We had dinner with my parents the other night and my mom came armed with scrap paper charts to list out the pros and cons of each option. My dad had already made up his mind (stop), but the rest of us were still hemming and hawing. Before we left, my mom (still undecided) landed on an important point: Stopping is the one chance, the only chance, we have at a huge victory, at (and you know she didn’t use this word and I can’t believe I’m about to either, but here goes) at a miracle. Stopping is the only way we can ever look back and say, “Wow, we really, really did it.  And we didn’t have to sacrifice every last piece of ourselves.  We beat that damn thing and we’re still intact.”

We might be able to do both: we might be able to remain intact and still win. And that is what we are going to try to do.


I know why Austin enjoys the hospital so much. He has my complete attention when we’re there. All the usual distractions are erased: laundry to fold, computer to check, big brother to care for. Nope, when we’re there, even just for our twice-weekly clinic visits, I have nothing but occasional phone-surfing to draw me away from painting, reading, playing with the little man.

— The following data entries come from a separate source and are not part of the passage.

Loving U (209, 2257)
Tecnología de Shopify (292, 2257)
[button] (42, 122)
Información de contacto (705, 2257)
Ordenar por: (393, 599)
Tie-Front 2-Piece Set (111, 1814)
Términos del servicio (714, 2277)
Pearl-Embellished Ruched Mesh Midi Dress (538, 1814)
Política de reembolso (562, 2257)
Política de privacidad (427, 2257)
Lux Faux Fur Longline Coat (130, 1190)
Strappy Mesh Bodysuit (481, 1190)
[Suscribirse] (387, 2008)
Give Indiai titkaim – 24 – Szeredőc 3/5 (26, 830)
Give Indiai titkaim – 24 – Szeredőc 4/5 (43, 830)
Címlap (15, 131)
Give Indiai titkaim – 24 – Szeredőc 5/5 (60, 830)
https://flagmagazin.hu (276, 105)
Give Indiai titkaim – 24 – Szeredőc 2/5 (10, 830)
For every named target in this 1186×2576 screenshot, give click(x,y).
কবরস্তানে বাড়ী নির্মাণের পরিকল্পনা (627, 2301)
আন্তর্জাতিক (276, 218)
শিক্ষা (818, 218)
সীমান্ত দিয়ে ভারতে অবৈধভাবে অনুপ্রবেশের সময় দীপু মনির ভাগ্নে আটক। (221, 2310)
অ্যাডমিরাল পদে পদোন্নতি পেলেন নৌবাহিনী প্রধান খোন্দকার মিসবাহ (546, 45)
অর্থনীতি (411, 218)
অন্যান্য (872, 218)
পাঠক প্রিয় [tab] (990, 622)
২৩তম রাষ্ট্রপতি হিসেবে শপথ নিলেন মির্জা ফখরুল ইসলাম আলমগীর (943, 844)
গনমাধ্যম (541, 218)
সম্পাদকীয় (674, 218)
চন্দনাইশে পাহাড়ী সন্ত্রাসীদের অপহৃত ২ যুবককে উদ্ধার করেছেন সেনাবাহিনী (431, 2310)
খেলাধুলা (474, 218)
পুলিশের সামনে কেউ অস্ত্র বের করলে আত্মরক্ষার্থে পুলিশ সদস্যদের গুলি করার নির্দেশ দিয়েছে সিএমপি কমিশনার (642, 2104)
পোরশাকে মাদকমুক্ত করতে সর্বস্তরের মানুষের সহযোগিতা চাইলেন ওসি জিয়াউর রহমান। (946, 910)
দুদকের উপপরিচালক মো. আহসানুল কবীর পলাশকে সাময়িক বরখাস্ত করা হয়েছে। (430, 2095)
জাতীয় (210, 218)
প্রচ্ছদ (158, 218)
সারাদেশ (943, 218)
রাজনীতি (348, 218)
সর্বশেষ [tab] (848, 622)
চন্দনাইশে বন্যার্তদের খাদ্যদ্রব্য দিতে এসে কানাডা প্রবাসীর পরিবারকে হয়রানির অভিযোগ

This past Thursday, while Austin received a blood transfusion over three-and-a-half hours, we sat next to each other on a bed in front of an eight-foot window looking down on the construction site six floors below us. We must have sat there “in the sun” for at least an hour, gazing at the forklift and bulldozer driving back and forth across the dirt. Then he sat in my lap on a chair and reminisced about last summer at Chautauqua: “Remember when . . .” he’d start each sentence, recalling boat rides and fireworks and trips to the mini-amusement park down the road.

“We’ll do that again,” I kept saying over and over, already looking forward to our upcoming summer, when cancer could be well behind us. But I know that boat rides and fireworks and trips to the amusement park might not happen too quickly. We might still be in the midst of cancer when summer arrives. We are indeed halfway through the mandatory eightteen weeks of treatment. But those extra twelve weeks loom large on the horizon. The fact that Austin is doing so well, tolerating chemo and bouncing back after each dose, will probably bite us in the ass in the end. As long as his bone marrow hasn’t been totally depleted, we really have no good excuse for stopping treatment in April and will almost certainly continue through July. Ugh.

This protocol, the one designed for relapsed Wilms, actually calls for up to six rounds of the twelve-week maintenance cycle we’re currently in. As I explained a while back, few children are able to withstand the full ninety-week protocol (six 12-week maintenance cycles after one 12-week induction cycle and one 6-week consolidation cycle) because their bone marrow is so completely destroyed.  When we signed on for this treatment plan, we committed to at least one of these six-week cycles and two if Austin was able.

And, of course, as of now at least, he is able. So strong, little Austin, too strong.  If he breezes through the next three doses as he has through the past three, we will definitely be in for the long haul. There’s a part of me that hopes he isn’t strong enough just so we can be done. But, as his oncologist has reminded me too many times, our ultimate goal is not an easy few months or a pleasant summer but survival.

Survival. There’s just no arguing with that.